Re: [RFC PATCH 2/2] mm, fs: daxfile, an interface for byte-addressable updates to pmem

From: Dave Chinner
Date: Mon Jun 19 2017 - 21:14:35 EST


On Mon, Jun 19, 2017 at 08:22:10AM -0700, Andy Lutomirski wrote:
> On Mon, Jun 19, 2017 at 6:21 AM, Dave Chinner <david@xxxxxxxxxxxxx> wrote:
> > On Sat, Jun 17, 2017 at 10:05:45PM -0700, Andy Lutomirski wrote:
> >> On Sat, Jun 17, 2017 at 8:15 PM, Dan Williams <dan.j.williams@xxxxxxxxx> wrote:
> >> > On Sat, Jun 17, 2017 at 4:50 PM, Andy Lutomirski <luto@xxxxxxxxxx> wrote:
> >> >> My other objection is that the syscall intentionally leaks a reference
> >> >> to the file. This means it needs overflow protection and it probably
> >> >> shouldn't ever be allowed to use it without privilege.
> >> >
> >> > We only hold the one reference while S_DAXFILE is set, so I think the
> >> > protection is there, and per Dave's original proposal this requires
> >> > CAP_LINUX_IMMUTABLE.
> >> >
> >> >> Why can't the underlying issue be easily fixed, though? Could
> >> >> .page_mkwrite just make sure that metadata is synced when the FS uses
> >> >> DAX?
> >> >
> >> > Yes, it most definitely could and that idea has been floated.
> >> >
> >> >> On a DAX fs, syncing metadata should be extremely fast.
> >
> > <sigh>
> >
> > This again....
> >
> > Persistent memory means the *I/O* is fast. It does not mean that
> > *complex filesystem operations* are fast.

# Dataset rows
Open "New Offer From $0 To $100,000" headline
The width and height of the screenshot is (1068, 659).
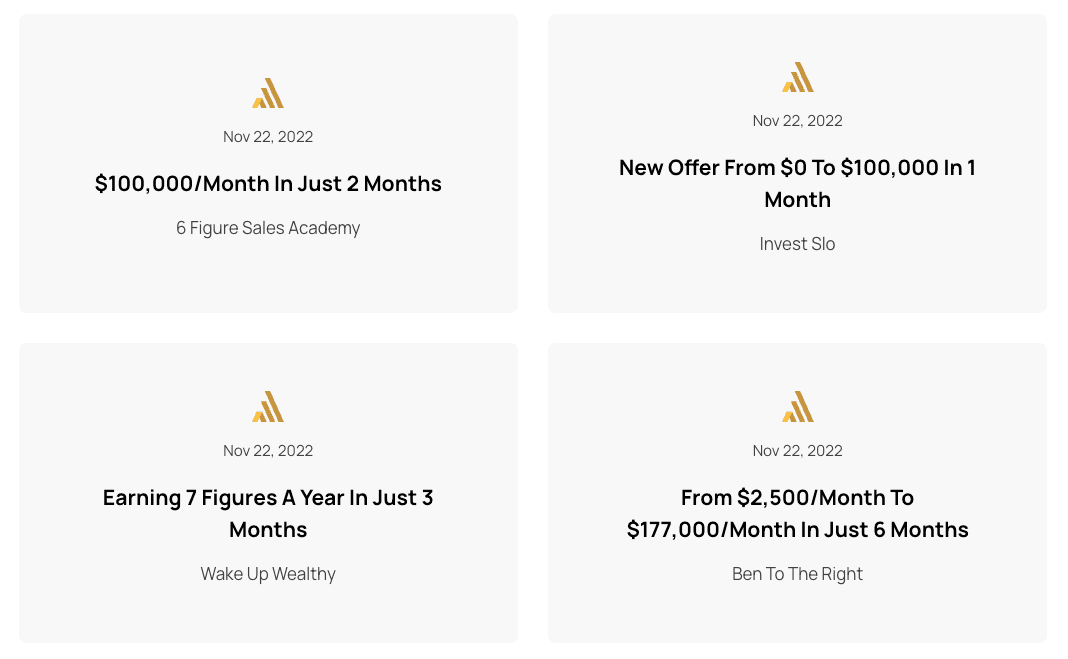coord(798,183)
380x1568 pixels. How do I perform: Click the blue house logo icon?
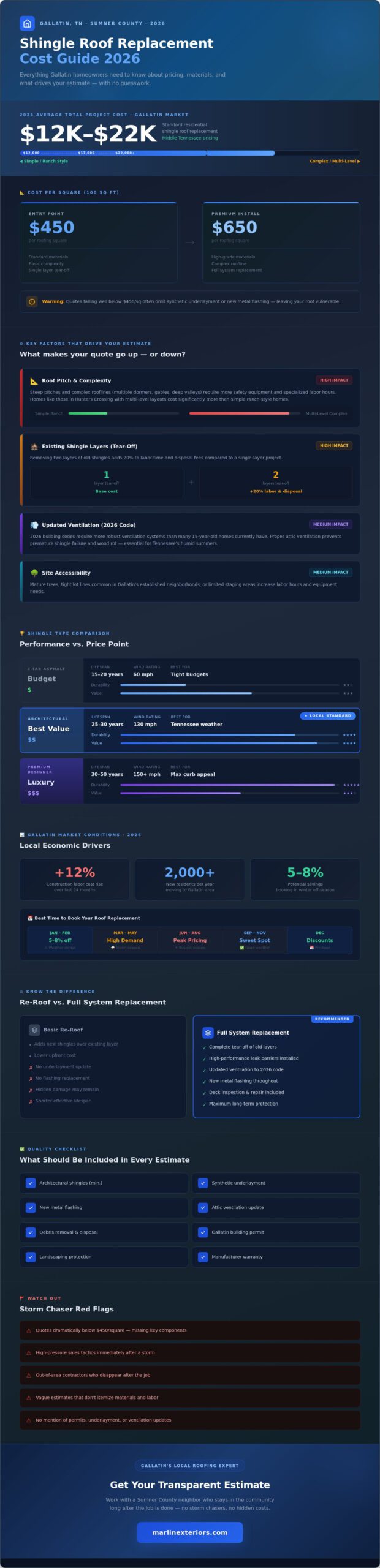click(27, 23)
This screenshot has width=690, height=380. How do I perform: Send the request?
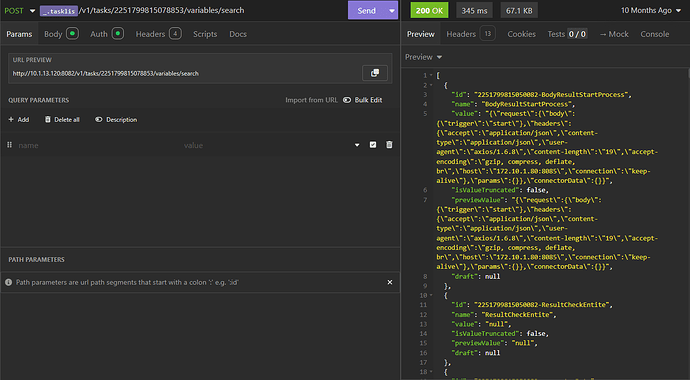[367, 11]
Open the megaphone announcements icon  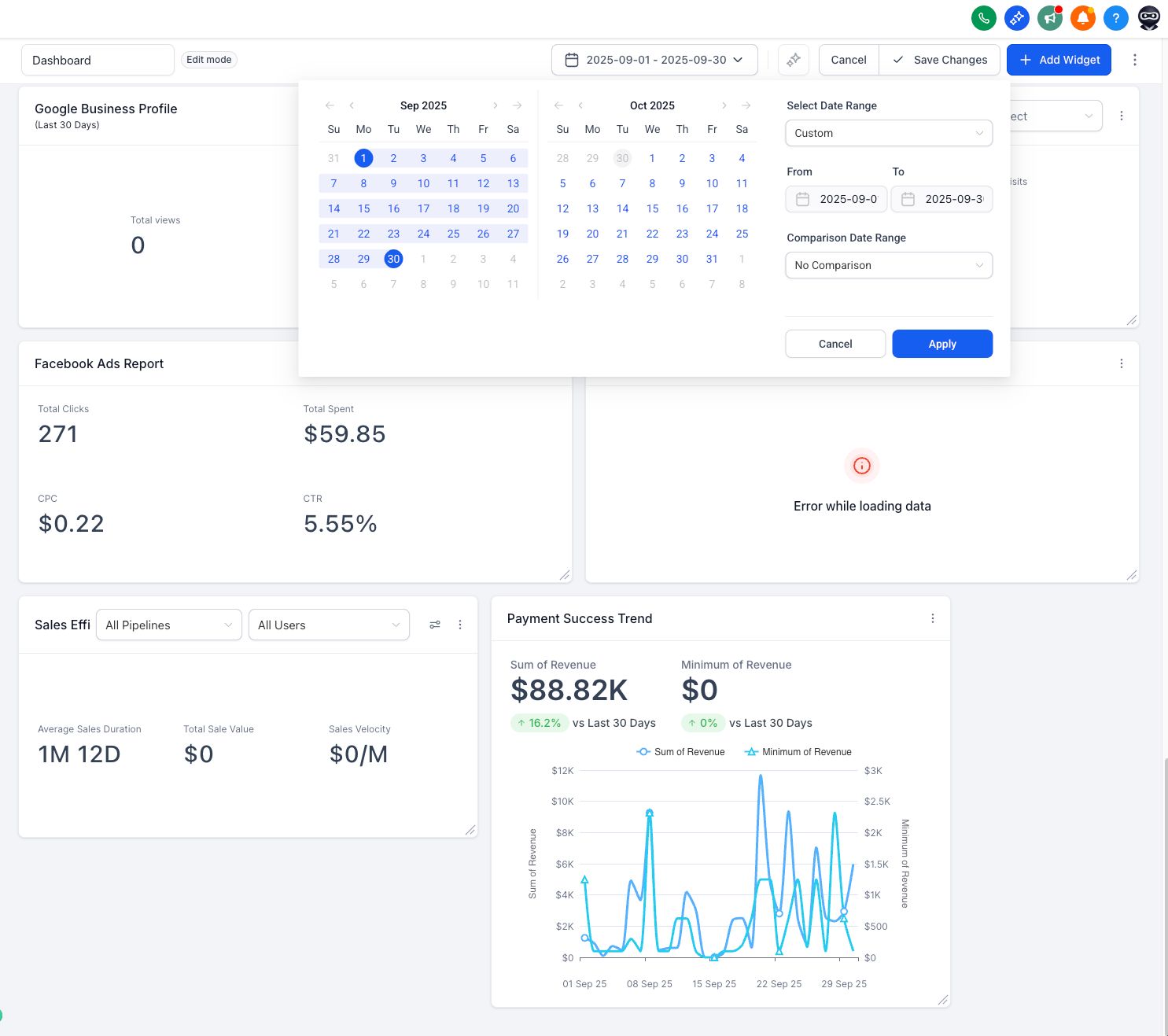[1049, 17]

# Directions
A. In the daxfile thread, which capability does Dan Williams say the syscall requires under Dave's original proposal?
B. Write the next part of the daxfile thread, picking up right after its last sentence.
This data comes from a separate source, unrelated to the daxfile thread.

# Replies
A. CAP_LINUX_IMMUTABLE

B.
> >
> > Don't forget that there's an shitload of CPU that gets burnt to make
> > sure that the metadata is synced correctly. Do that /synchronously/
> > on *every* write page fault (which, BTW, modify mtime, so will
> > always have dirty metadata to sync) and now you have a serious
> > performance problem with your "fast" DAX access method.
>
> I think the mtime issue can and should be solved separately. But it'
> s a fair point that there would be workloads for which this could be
> excessively expensive. In particular, simply creating a file,
> mmapping a large range, and touching the pages one by one -- delalloc
> would be completely defeated.
>
> But here's a strawman for solving both issues. First, mtime. I
> consider it to be either a bug or a misfeature that .page_mkwrite
> *ever* dirties an inode just to update mtime. I have old patches to
> fix this, and those patches could be updated and merged. With them
> applied, there's just a set_bit() in .page_mkwrite() to handle mtime.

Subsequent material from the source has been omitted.